%%
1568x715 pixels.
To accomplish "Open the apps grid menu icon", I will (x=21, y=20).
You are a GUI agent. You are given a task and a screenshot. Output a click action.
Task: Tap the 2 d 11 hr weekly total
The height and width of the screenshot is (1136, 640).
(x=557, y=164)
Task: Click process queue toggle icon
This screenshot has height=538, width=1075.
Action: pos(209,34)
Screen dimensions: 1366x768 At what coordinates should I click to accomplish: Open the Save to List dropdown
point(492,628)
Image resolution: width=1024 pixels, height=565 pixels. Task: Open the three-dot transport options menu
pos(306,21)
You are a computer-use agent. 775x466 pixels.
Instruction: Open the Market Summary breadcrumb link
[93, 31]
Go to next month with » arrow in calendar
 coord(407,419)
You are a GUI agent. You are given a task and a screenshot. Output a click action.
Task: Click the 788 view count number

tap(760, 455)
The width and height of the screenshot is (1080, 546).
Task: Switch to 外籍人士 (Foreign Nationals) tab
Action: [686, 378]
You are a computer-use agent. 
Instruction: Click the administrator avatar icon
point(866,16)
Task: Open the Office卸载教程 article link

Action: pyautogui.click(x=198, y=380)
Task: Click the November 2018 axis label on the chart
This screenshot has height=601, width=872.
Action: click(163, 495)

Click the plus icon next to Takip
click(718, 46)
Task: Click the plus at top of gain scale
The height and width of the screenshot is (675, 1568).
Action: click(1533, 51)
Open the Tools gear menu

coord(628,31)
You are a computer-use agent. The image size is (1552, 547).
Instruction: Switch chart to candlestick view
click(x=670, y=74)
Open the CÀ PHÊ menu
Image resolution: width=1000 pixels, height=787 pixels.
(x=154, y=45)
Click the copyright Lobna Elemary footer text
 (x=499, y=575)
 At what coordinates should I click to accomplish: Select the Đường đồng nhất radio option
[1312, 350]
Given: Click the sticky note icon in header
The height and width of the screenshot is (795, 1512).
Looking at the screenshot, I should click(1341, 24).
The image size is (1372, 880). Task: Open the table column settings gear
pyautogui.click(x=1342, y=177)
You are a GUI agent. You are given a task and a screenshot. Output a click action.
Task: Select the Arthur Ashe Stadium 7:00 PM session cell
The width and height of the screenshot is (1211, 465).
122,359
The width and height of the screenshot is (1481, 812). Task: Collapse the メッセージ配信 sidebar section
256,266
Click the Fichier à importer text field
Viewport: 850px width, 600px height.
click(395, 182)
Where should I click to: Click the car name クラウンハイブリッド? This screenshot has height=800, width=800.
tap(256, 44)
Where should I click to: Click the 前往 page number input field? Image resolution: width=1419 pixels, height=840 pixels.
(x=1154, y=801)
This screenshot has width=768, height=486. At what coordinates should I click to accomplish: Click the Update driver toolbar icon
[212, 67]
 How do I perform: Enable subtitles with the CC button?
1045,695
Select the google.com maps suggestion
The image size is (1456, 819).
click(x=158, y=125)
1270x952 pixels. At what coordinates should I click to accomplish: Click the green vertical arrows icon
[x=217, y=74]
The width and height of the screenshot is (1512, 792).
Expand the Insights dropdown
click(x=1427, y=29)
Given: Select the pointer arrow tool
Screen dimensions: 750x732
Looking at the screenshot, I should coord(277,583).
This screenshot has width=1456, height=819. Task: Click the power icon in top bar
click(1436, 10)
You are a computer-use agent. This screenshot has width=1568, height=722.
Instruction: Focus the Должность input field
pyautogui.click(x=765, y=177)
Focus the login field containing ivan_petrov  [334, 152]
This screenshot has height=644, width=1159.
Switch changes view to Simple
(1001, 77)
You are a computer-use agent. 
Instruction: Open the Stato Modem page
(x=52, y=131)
%%
__WHAT YOU HAVE TO DO__
Show each line of the data above that contains the word "size".

__RESULT OF THIS EXERCISE__
You are a computer-use agent. The image size is (1552, 547).
The image size is (1372, 880). Task: Open the table column settings gear
The image size is (1456, 819).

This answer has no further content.